(Beginning of DATA)

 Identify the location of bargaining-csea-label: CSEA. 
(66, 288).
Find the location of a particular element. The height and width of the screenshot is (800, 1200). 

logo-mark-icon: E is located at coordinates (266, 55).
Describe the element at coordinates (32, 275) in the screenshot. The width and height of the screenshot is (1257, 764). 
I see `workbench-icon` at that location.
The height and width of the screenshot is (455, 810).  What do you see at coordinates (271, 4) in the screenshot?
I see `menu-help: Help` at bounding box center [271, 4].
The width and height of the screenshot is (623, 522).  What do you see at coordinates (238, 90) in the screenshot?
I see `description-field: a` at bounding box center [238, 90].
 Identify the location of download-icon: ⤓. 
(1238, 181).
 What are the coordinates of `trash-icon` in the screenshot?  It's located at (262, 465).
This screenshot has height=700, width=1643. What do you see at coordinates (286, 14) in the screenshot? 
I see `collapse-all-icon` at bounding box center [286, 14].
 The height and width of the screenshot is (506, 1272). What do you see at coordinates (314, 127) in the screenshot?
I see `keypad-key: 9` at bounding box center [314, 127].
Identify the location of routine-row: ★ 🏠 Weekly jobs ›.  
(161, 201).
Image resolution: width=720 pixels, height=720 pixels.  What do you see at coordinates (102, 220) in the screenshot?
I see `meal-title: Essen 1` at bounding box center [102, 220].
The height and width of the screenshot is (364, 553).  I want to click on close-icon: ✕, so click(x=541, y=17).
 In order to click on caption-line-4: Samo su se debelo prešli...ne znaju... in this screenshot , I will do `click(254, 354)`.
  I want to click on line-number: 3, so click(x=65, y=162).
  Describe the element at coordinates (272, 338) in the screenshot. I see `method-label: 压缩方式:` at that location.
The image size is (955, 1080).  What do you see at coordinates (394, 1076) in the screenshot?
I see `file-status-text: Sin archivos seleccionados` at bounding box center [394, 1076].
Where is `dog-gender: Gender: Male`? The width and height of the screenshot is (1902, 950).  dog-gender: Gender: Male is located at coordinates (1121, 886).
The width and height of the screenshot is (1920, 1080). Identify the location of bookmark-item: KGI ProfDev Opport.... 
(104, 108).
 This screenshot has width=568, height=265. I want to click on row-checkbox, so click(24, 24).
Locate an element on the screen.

(End of DATA)

Reproduce all of the items above, substituting "Give the position of" for every occurrence of "Identify the location of" and leaving everything else unchanged.

 Give the position of bargaining-csea-label: CSEA. 
(66, 288).
Find the location of a particular element. The height and width of the screenshot is (800, 1200). 

logo-mark-icon: E is located at coordinates (266, 55).
Describe the element at coordinates (32, 275) in the screenshot. The width and height of the screenshot is (1257, 764). 
I see `workbench-icon` at that location.
The height and width of the screenshot is (455, 810).  What do you see at coordinates (271, 4) in the screenshot?
I see `menu-help: Help` at bounding box center [271, 4].
The width and height of the screenshot is (623, 522).  What do you see at coordinates (238, 90) in the screenshot?
I see `description-field: a` at bounding box center [238, 90].
 Give the position of download-icon: ⤓. 
(1238, 181).
 What are the coordinates of `trash-icon` in the screenshot?  It's located at (262, 465).
This screenshot has height=700, width=1643. What do you see at coordinates (286, 14) in the screenshot? 
I see `collapse-all-icon` at bounding box center [286, 14].
 The height and width of the screenshot is (506, 1272). What do you see at coordinates (314, 127) in the screenshot?
I see `keypad-key: 9` at bounding box center [314, 127].
Give the position of routine-row: ★ 🏠 Weekly jobs ›.  
(161, 201).
Image resolution: width=720 pixels, height=720 pixels.  What do you see at coordinates (102, 220) in the screenshot?
I see `meal-title: Essen 1` at bounding box center [102, 220].
The height and width of the screenshot is (364, 553).  I want to click on close-icon: ✕, so click(x=541, y=17).
 In order to click on caption-line-4: Samo su se debelo prešli...ne znaju... in this screenshot , I will do `click(254, 354)`.
  I want to click on line-number: 3, so click(x=65, y=162).
  Describe the element at coordinates (272, 338) in the screenshot. I see `method-label: 压缩方式:` at that location.
The image size is (955, 1080).  What do you see at coordinates (394, 1076) in the screenshot?
I see `file-status-text: Sin archivos seleccionados` at bounding box center [394, 1076].
Where is `dog-gender: Gender: Male`? The width and height of the screenshot is (1902, 950).  dog-gender: Gender: Male is located at coordinates (1121, 886).
The width and height of the screenshot is (1920, 1080). Give the position of bookmark-item: KGI ProfDev Opport.... 
(104, 108).
 This screenshot has width=568, height=265. I want to click on row-checkbox, so click(24, 24).
Locate an element on the screen.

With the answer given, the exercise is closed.